Earlier this week I had a conversation with a friend and business owner for whom The Joseph Group serves as advisor to his company’s 401(k). Here is a summary of part of our conversation:

Friend: “Travis, what did the market do today?”

Travis: “Flat today, but this week the S&P 500 turned positive again year-to-date and has recovered losses from the tariff turmoil.”

Source: Yahoo Finance

 

Friend: “Wow. Amazing. Did you have anyone who bailed out at the bottom?”

Travis: “Let’s just say that market volatility can cause strong emotions, and we’ve had conversations with participants who inquire about selling everything. Kim [Kline] had one conversation at a time that ended up being the bottom.”

Friend: “That’s tough. One of our employees actually increased his 401(k) contributions when the market went down. He wanted to buy more at lower prices. Then as the market recovered, he adjusted back to his normal contribution.
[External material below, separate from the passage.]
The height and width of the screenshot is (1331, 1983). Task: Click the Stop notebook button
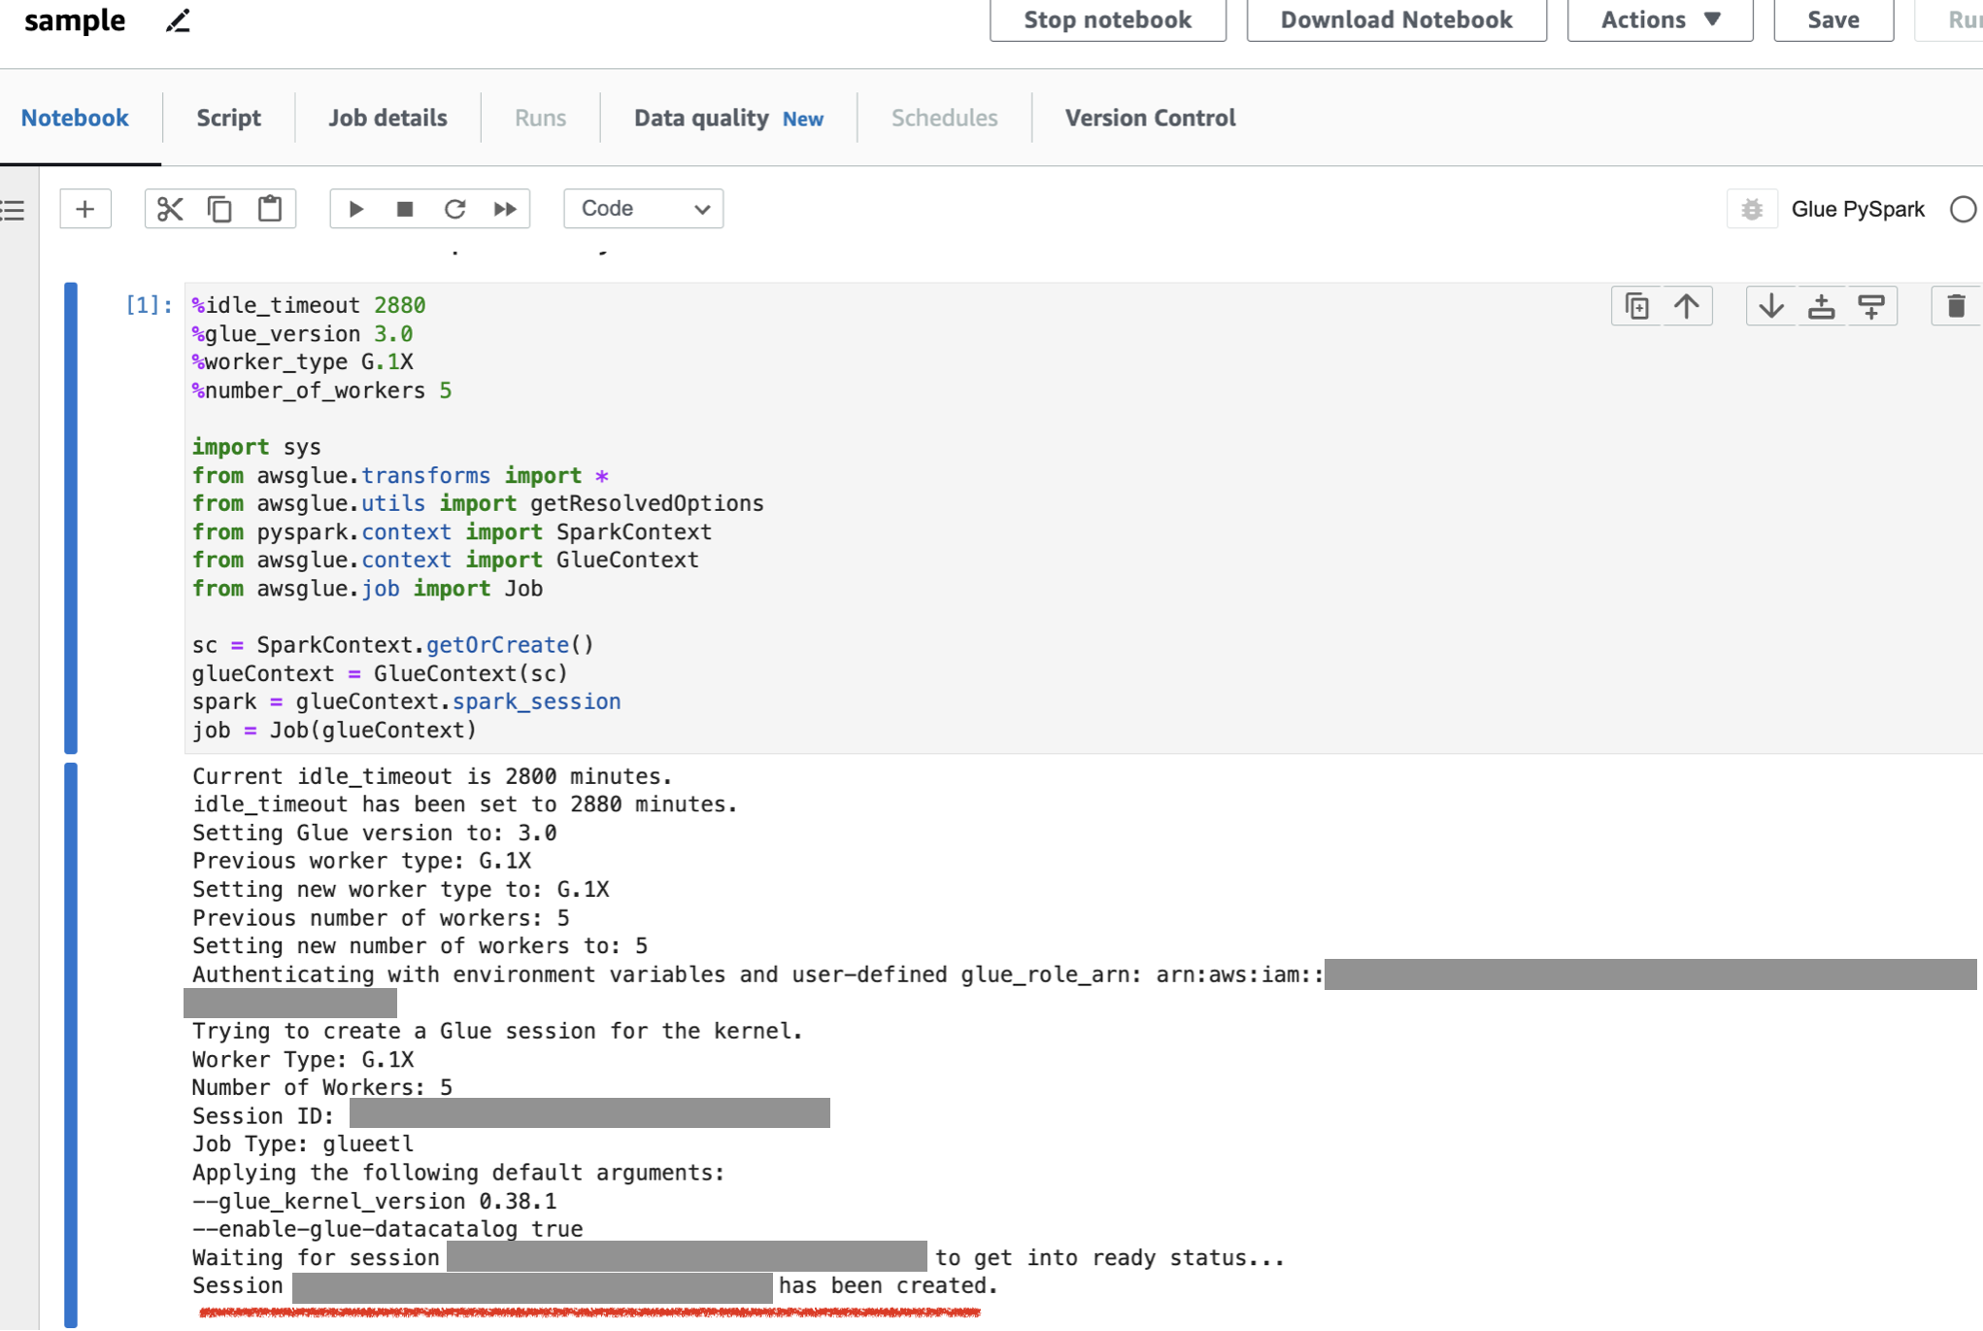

Travis: “I LOVE hearing that. Matt Kruckenberg and Kim Kline, who oversee our 401(k) Retirement Plan Services, often share that market volatility can be an advantage for 401(k) participants because they are dollar cost averaging. People on your team clearly understand the advantages of buying low and are taking advantage of it!”

I want to pause there to make the key point of this WealthNotes article:

401(k) Investors have a structural advantage when the market is volatile. Because they are investing dollars with every paycheck, they are doing what is called “Dollar Cost Averaging, or DCA.”  DCA means they are investing a fixed dollar amount at regular intervals. By consistently investing in both rising and falling markets, investors can accumulate more shares when prices are low, potentially enhancing long-term returns.

The chart below shows a long-term example of dollar cost averaging. Think of every dot on the chart below as a paycheck. When the market goes down you are buying more shares with the same contribution amount. In this example, even though the price of the fund went on a roller coaster that ended up at the same $10 dollar price it started at, the average cost of shares for the investor was $9.16. Why? They bought more shares when the market was lower. The end result was an overall profit for the investor even though the fund started at a $10 price and ended at a $10 price. It all happened because they stayed disciplined and kept contributing during the dip.

Source: Franklin Templeton

 

Back to today, the recent market dip after the announcement of tariffs and subsequent 90-day reprieve in those tariffs proved, in hindsight, to be short-lived. As I type, the stock market today is back to levels it was at in early March, before the tariff turmoil. The last two months have been wild, but for 401(k) investors, contributions they made to their plan in the last two months could be the most profitable contributions they make all year.

Investors in 401(k) plans have an advantage in times of back-and-forth market volatility because they are set up for dollar cost averaging. When the market dips, contributions will buy more shares at lower prices. Whenever I talk about this concept with 401(k) participants, it reminds me of one of my all-time favorite investment quotes:

“Investors make most of their money in a bear (down) market, they just don’t realize it at the time.”